Stella Amiss, corporate tax partner at PwC, says that tax deductibility of debt has been around for so long it has become ingrained in the way people do business. She points out that there has been a package of co-ordinated tax reforms over the past few years and that rules such as transfer pricing are already tightly managed by HMRC. It would be wrong to change the tax treatment of debt in isolation, she argues.

And the CBI’s Jones points out that tax deductibility was extensively reviewed during the government’s Corporate Tax Roadmap consultation in 2010. “We agree with the government’s conclusion that any changes would have potentially damaging effects on existing arrangements and could undermine the government’s commitment to providing the stability and certainty needed to promote investment and growth.”


Even so, the clamour for reform is growing. Tax campaigners have forced the issue of corporate tax on to the front pages. “The tax treatment of debt creates harmful distortions to the broader economy,” argues John Christensen, an economist who is executive director of the Tax Justice Network. “It is distorting capitalism itself. As a minimum, I would like to see a very strong capping on the amount of debt that can receive any kind of preferential tax subsidy.” Tax campaigners will seek to make the amount of tax paid by companies a political issue at next years’ general election. They noted the impact Barack Obama’s attacks on the issue had on his Republican opponent Mitt Romney in the 2012 US presidential election.

But, as Oxford University’s Vella points out, governments are caught between opposing forces – on the one hand, tax competition designed to attract business and on the other increasingly angry voters who believe that big business should be contributing a larger slice of the tax take.

Reconciling those forces is not going to be an easy task for the OECD policymakers. They are not due to publish their recommendations on suggested rules for interest deductions until September next year. So those lights are likely to be burning late in the Château de la Muette for some time to come.


Private equity investor Bridgepoint took a £150m bite out of a £375m recapitalisation of its investee company sandwich chain Pret A Manger last year.

The tasty snack was part of a growing trend for “dividend recaps” where new debt is raised partly or wholly to pay a dividend to owners. The refinancing raised Pret’s gearing from below 2x to 4.17x EBITDA.

There has been even more appetite for dividend recaps this year. Five UK companies issued corporate bonds totalling $1,348m (£826.20m) to finance dividend recaps up to mid-August, according to figures compiled by Dealogic. A further 11 companies used syndicated loans totalling $7,469m to finance dividend recaps.
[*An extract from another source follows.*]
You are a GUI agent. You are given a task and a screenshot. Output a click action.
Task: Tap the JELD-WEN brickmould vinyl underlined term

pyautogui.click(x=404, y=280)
One of the companies was poultry farmer Moy Park (Bondco), which raised £200m from seven-year bonds at a fixed interest rate of 6.25%. Dealogic noted Moy Park was using the money for “general corporate purposes” as well as a dividend recap.
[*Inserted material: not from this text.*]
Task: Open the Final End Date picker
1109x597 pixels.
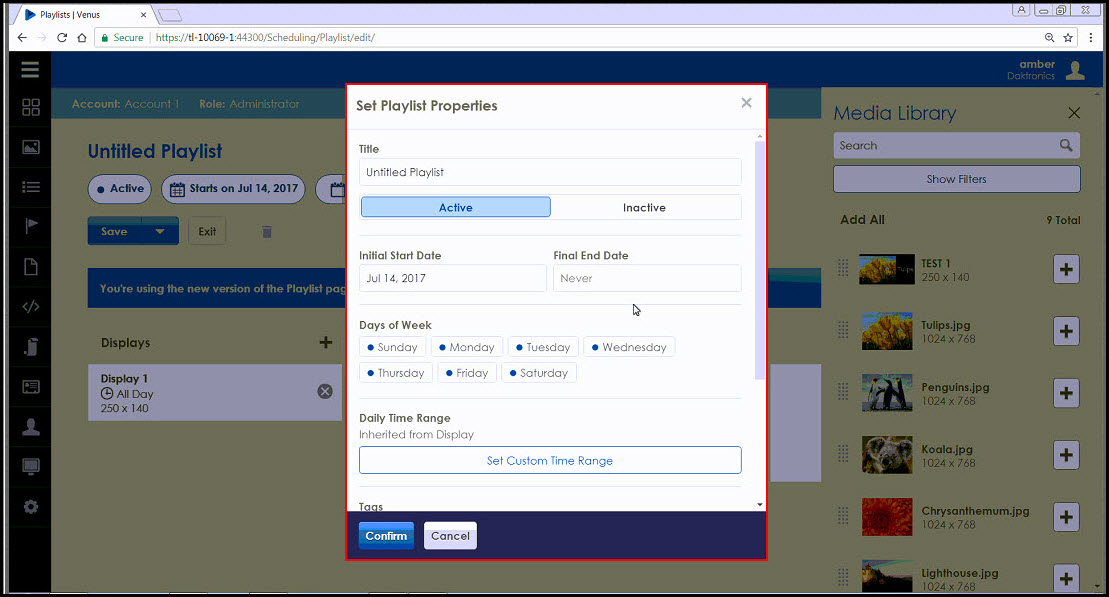Action: (646, 278)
The practice of firms using recaps to pay dividends is controversial – being likened to taking out a home mortgage and using the money to go on holiday. Companies doing a dividend recap may find their debt downgraded by ratings agencies.

Garda World Security, one of the five bond issuers identified by Dealogic, had its corporate rating downgraded by Moody’s from B1 to B2 following its dividend recap in April.

But Simon Horner, director of policy at the British Venture Capital Association, says a dividend recap can enable a firm to demonstrate a return to investors.